Все существующие в стране политические организации, все основные сегменты электората обязаны были подстроиться под названные картины мира.
Если человек отождествлял себя с Государством Российским, если считал, что чеченский вопрос должен быть решен как минимум на первом этапе силовым путем, если не заходился от восторга при виде «звездно-полосатого» — значит обязан «бить жидов, спасать Россию» и требовать немедленной национализации
всего кроме, быть может, коммерческих палаток (которые, впрочем, обязаны будут торговать чем-нибудь исконно-посконным и ни в коем случае не «cникерсом»). Если человек выступал за либеральную экономику, свободу слова, свободные выборы — значит обязан был проявлять солидарность со «свободолюбивым
чеченским народом», одобрять натовскую агрессию против Югославии и вообще
каждую западную глупость, губительную для самого Запада, а к любой российской власти в прошлом, настоящем и будущем относиться как к преступной
группировке. Возможность сочетания свободы слова с удавлением Басаева вызывало искреннее недоумение с обеих сторон. Вырваться из созданной «акулами
пера» «вилки» было практически невозможно. Журналист или политик, сделавший шаг из одного лагеря, не мог остановиться посередине и «проскакивал»
до противоположного, так как ни те, ни другие инакомыслия не допускали.

Поставленная цель >> В тексте о политическом расколе есть фраза «Если человек выступал за…». Перечислите всё, за что выступал этот человек.

(Данные о координатах элементов)
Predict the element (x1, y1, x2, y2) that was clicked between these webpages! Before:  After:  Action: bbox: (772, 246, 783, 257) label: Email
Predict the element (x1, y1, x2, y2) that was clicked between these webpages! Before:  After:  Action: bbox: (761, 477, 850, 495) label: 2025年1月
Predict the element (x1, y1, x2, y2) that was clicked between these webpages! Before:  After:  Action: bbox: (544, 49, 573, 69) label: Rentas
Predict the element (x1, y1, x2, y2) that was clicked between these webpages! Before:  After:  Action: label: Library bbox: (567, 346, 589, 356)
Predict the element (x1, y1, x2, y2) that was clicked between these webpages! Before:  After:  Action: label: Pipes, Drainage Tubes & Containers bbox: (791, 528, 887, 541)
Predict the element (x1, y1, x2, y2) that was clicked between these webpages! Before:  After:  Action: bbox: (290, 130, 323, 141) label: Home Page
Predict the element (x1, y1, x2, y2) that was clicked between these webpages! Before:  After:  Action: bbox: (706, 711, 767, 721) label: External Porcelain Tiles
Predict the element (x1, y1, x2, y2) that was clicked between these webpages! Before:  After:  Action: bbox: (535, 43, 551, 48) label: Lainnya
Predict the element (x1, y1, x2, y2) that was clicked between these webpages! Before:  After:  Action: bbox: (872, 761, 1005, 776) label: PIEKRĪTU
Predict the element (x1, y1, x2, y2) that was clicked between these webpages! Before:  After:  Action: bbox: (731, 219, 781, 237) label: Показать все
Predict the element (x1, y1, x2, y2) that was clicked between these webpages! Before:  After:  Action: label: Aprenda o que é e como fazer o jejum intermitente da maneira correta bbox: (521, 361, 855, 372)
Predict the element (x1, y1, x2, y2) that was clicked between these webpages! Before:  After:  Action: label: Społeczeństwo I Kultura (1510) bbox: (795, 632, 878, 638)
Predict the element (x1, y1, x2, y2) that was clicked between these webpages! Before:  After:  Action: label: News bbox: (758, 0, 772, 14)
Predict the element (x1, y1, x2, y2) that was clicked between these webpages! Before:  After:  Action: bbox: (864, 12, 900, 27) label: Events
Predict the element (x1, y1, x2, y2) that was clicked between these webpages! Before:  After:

Ответ >>
- либеральная экономика
- свобода слова
- свободные выборы